The explosion of social media content as evidence presents another frontier that existing law has not adequately addressed. Screenshots, deleted posts, metadata showing when content was published, and the attribution of accounts to specific individuals all raise questions about authentication and reliability that the traditional Evidence Act never contemplated. Courts must increasingly assess whether digital content is genuine, whether it accurately represents what occurred on a platform, and whether extraction methods were forensically sound. Without statutory frameworks addressing these issues, courts risk either rejecting valid evidence or admitting unreliable material.

Forensic evidence involving complex digital analysis requires even more urgent attention. When evidence depends on expert interpretation of encrypted communications, recovered deleted files, or reconstructed data sequences, courts need clear rules about how such evidence should be evaluated.
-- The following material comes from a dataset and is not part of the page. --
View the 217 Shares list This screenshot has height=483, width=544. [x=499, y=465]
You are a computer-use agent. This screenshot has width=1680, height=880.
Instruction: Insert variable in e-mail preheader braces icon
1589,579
The current framework provides limited guidance on novel forensic techniques, the qualification standards for digital experts, or the standards of certainty that should apply to computer-based analysis. This uncertainty has real consequences—cases may turn on forensic interpretations that lack proper validation, or courts may reject legitimate forensic findings because they fall outside traditional evidence categories.

The call for modernisation comes at a moment when digital crime—fraud, cyberstalking, data theft, and online exploitation—continues to surge across Malaysia and the region. Law enforcement agencies struggle not only to investigate such crimes but to present evidence in a format that courts can confidently evaluate. The absence of clear statutory rules for digital evidence undermines the entire prosecution effort, from initial investigation through final judgment. Updating the Evidence Act would strengthen not only civil litigation but criminal justice outcomes as well.

Meaningwhile, the challenge extends to emerging technologies that barely register in current legal discussions. Artificial intelligence systems that generate documents or analyse evidence, blockchain-based records, and automated trading systems all create evidentiary questions that existing law does not address. As Malaysia positions itself as a technology hub and financial centre within Southeast Asia, its legal framework governing digital evidence becomes increasingly consequential for regional competitiveness and investor confidence.

Sequerah's intervention suggests growing consensus within the judiciary that ad hoc adaptation has reached its limits. The Federal Court, as Malaysia's apex institution, possesses both authority and responsibility to highlight gaps in legislation that affect how justice is administered. His call should prompt Parliament to prioritise evidence law reform, engaging with judiciary, practitioners, and technology experts to craft rules that provide clarity, consistency, and resilience in the face of ongoing technological change. The alternative is a legal system progressively misaligned with the reality of how modern disputes actually unfold—a situation that serves neither justice nor the interests of Malaysian society.